Exposure to Greenness and Mortality in a Nationwide Prospective Cohort Study of Women, authored by Peter James, Jaime E. Hart, Rachel F. Banay, and Francine Laden, used data from a US-based Nurses’ Health Study of 108,630 women and observed 8,604 deaths between 2000 and 2008. What they discovered was that even after you adjusted for mortality risk factors, women living in the highest quintile (250m area around their home) of “cumulative average greenness” had a 12% lower of all-cause nonaccidental mortality (95% confidence interval).
It’s hard to find the causation but intuitively this all makes sense. If you live in an area that’s green, with plenty of vegetation and fresh air, you’re likely to live longer. Perhaps you’re more likely to outside more often and that will contribute to a longer life.
Not convinced because you’re not a woman? OK here’s another paper that shares the same results – “Rest improves performance, nature improves happiness: Assessment of break periods on the abbreviated vigilance task.” by KM Finkbeiner, PN Russell, and WS Helton. The gist of the paper is that taking regular breaks improves performance.

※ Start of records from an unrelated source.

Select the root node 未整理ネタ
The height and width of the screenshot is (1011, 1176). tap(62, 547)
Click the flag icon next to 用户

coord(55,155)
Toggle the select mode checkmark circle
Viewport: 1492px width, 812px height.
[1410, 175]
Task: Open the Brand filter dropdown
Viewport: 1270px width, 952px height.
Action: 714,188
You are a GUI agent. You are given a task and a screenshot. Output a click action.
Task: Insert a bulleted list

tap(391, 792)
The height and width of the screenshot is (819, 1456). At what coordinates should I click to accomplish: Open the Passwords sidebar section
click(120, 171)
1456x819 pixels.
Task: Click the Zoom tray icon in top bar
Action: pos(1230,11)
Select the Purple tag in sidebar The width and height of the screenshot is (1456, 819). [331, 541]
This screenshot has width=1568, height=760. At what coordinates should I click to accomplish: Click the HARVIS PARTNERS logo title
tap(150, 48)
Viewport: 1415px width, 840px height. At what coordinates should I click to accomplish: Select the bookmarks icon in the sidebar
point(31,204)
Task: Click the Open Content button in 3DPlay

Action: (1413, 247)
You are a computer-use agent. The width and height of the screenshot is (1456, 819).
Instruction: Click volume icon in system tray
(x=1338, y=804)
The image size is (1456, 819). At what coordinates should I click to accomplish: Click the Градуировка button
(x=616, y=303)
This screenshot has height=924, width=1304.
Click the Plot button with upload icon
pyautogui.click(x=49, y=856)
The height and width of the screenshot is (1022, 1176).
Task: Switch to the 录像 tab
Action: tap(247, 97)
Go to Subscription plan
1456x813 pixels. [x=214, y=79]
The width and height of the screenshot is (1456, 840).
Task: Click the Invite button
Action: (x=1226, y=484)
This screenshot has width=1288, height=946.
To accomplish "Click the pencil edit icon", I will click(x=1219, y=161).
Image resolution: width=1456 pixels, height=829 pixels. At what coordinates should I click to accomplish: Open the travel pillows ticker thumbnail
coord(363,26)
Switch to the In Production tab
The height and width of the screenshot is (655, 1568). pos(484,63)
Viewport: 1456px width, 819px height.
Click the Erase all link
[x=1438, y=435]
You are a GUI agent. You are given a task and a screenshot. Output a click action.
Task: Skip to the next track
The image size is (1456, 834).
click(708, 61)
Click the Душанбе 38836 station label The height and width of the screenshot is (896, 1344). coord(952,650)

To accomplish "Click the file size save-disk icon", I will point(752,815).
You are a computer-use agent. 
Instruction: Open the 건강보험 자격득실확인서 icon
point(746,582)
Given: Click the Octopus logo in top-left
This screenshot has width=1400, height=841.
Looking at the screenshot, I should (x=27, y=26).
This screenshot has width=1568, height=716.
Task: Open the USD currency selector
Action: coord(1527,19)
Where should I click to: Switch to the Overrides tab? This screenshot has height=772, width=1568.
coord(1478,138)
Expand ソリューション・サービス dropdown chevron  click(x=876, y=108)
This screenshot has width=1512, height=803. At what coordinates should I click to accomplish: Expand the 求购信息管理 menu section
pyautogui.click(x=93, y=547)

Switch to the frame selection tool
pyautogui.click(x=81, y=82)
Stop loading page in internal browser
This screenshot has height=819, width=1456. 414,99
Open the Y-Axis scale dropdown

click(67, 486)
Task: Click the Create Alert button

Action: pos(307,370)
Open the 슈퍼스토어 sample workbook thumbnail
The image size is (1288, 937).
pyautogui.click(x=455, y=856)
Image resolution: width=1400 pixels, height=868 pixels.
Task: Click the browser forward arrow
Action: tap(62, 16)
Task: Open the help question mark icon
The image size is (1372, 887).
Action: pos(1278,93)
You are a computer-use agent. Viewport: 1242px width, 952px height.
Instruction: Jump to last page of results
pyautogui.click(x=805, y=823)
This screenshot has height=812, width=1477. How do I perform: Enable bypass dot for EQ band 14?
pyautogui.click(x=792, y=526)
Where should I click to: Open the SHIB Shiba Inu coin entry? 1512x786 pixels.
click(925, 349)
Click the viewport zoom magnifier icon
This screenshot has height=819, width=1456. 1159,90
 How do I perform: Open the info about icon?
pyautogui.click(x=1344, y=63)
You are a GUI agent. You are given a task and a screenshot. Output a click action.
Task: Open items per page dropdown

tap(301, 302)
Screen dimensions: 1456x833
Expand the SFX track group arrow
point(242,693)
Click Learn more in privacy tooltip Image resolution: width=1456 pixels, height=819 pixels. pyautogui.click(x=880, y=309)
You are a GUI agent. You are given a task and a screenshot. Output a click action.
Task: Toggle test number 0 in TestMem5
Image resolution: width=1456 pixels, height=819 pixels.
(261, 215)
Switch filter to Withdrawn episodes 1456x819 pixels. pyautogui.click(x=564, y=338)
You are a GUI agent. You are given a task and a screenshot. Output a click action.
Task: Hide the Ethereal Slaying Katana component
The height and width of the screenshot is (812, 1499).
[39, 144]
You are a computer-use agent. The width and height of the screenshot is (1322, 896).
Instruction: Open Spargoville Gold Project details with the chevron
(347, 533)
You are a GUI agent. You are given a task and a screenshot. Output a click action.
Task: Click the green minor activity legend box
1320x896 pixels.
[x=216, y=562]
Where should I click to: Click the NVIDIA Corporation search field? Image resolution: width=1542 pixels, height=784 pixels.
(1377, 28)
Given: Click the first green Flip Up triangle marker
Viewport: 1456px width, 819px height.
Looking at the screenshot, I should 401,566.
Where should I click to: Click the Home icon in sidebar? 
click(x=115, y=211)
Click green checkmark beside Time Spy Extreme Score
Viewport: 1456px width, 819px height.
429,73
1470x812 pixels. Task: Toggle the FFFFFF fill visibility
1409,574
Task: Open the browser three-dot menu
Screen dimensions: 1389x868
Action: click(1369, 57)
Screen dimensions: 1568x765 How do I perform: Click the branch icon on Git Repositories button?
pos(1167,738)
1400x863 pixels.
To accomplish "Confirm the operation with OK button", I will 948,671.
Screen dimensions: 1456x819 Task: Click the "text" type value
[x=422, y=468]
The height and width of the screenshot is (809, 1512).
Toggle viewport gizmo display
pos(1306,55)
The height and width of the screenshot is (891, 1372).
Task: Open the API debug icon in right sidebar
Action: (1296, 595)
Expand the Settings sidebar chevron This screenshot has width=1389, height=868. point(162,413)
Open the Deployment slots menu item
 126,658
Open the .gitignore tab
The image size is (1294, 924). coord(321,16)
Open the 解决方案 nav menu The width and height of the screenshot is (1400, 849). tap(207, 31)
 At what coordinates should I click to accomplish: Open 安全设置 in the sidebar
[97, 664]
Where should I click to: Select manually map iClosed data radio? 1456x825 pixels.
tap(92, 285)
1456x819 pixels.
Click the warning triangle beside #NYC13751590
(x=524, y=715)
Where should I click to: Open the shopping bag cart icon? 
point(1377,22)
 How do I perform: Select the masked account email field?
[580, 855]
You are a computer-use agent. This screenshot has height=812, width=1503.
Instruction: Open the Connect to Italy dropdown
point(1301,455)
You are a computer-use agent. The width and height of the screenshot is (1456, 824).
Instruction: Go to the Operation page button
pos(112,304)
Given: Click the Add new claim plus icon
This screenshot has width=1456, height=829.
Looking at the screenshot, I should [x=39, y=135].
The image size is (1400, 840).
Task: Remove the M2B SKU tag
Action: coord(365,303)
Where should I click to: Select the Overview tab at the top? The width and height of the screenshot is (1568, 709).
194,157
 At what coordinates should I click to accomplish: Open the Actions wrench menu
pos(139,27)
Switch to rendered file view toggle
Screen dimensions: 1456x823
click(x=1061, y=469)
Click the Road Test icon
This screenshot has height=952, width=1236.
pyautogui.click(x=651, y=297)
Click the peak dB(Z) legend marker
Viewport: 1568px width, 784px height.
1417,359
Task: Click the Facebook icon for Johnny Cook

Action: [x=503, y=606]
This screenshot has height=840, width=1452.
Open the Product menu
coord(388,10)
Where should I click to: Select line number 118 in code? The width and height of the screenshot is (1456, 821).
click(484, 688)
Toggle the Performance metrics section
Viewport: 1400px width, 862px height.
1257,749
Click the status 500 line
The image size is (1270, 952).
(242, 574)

It also saw that there was a benefit to natural stimuli in the promotion of well being and stress relief.
Whatever the reason, living in a greener area helps you live longer and better. And going outdoors doesn’t cost a penny. 🙂
Here’s a bonus study – it’s similar to the supportive relationships idea from The Longevity Study.
Volunteering can be good for your health – there’s observational evidence that there’s a 20% reduction in mortality in volunteers compared to non-volunteers. Volunteers had lower rates of depression, higher rates of life satisfaction and well-being.
For this analysis, we turn to Dr. Suzanne Richards at the University of Exeter Medical School. She published a paper in the BMC Public Health journal titled “Is volunteering a public health intervention? A systematic review and meta-analysis of the health and survival of volunteers.”
It’s important to note that this isn’t a clinical study or a longitudinal study. It’s a review of existing data involving the physical and mental health outcomes of different groups. It was also made clear that “there was insufficient evidence to demonstrate a consistent influence of volunteering type or intensity on outcomes.”
I’m sure you can appreciate that these types of studies are difficult to prove. The reality is that volunteering feels good. It’s pseudo-free, in that you typically don’t pay to volunteer, and you can help an organization you care deeply about.
So to recap – if you need to spend money, spend it on experiences you can share with close friends. Then just go outside and/and volunteer.